Gaza/Liban/Israël : que dit la Bible? Lorsque Benjamin Nétanyahou a lancé ses opérations militaires à Gaza sous des noms à résonance biblique, la question semblait d’abord simple : a-t-on le droit d’instrumentaliser les Écritures à des fins militaires ? Mais l’enquête mène bien plus loin — vers un lobby discret, tentaculaire et considérablement sous-estimé en Europe : le sionisme chrétien évangélique.
Un ancrage scripturaire contesté
Tout repose sur un verset. Dans la Genèse, Dieu promet à Abraham une terre s’étendant du fleuve d’Égypte jusqu’à l’Euphrate, une possession qualifiée de « perpétuelle ». Les courants fondamentalistes prennent ce texte au pied de la lettre, ignorant que les promesses bibliques s’inscrivent dans le cadre d’une alliance conditionnelle : si le peuple viole ce pacte, la promesse devient caduque. La Bible elle-même l’atteste, avec l’exil à Babylone comme sanction historique.
« Ce qu’il y a au cœur de cette pensée, ce n’est pas le droit international, ni la mémoire de la Shoah — c’est un verset biblique. »
Quatre siècles d’une doctrine minoritaire devenue majoritaire
En 1585, le théologien anglais Thomas Brightman opère un premier glissement : la bénédiction d’Abraham, traditionnellement lue comme une figure du Messie, devient une promesse géopolitique adressée au peuple juif en tant que nation. Au XVIIe siècle, la Fraternité de Plymouth lit l’Apocalypse comme un calendrier militaire et voit dans le retour des Juifs en Palestine une condition nécessaire au règne millénaire du Christ.
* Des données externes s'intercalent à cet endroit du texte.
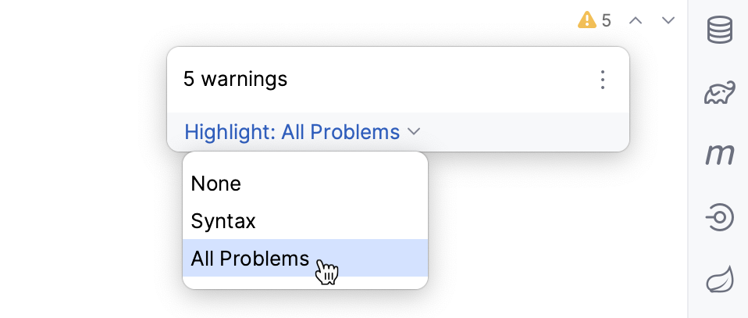The width and height of the screenshot is (748, 318).
Task: Jump to next highlighted problem arrow
Action: 668,20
John Nelson Darby structure ensuite cette vision en une doctrine cohérente : le dispensationalisme, qui découpe l’histoire en « ères » successives et prédit une double destinée — l’Église enlevée au ciel, Israël régnant sur terre. Enfin, en 1909, Cyrus Scofield popularise ces idées dans une Bible annotée, vendue à des millions d’exemplaires dans les églises fondamentalistes américaines. Un courant sectaire venait de devenir pensée dominante.

Un lobby de dix millions de membres
L’organisation CUFI — Christians United for Israel — fondée par le pasteur John Hagee revendique plus de dix millions de membres. Elle organise chaque année à Washington une « Nuit pour honorer Israël » où se côtoient pasteurs, sénateurs et anciens vice-présidents. Pour ses adhérents, soutenir Israël n’est pas une opinion politique : c’est un acte de foi dicté par Genèse 12 — « Je bénirai ceux qui te béniront ». Soutenir l’État hébreu, c’est s’assurer la bénédiction divine. Et accélérer la fin des temps.
Une lecture sélective et fragmentée
Le problème fondamental de cette doctrine est d’ordre herméneutique : elle découpe les textes, efface les conditions, ignore les avertissements. La Bible rappelle pourtant que « la terre appartient à Dieu seul » et que le Lévitique ordonne de traiter l’étranger avec justice. Pour les chrétiens, c’est dans la personne de Jésus que la promesse trouve son accomplissement — lui qui déclarait « mon royaume n’est pas de ce monde » et promettait la terre aux « cœurs doux ».
Quant à la restauration d’Israël annoncée par les prophètes, la Bible la décrit comme pacifique, rayonnante par sa foi, et non par les armes. C’est Dieu, non les hommes, qui livre la grande bataille finale selon Ézéchiel.
Ce qui se passe à Gaza est un scandale. Le justifier au nom de la Bible est un blasphème. Désarmer les fondamentalistes par la lecture fidèle des Écritures : voilà la seule arme qui vaille.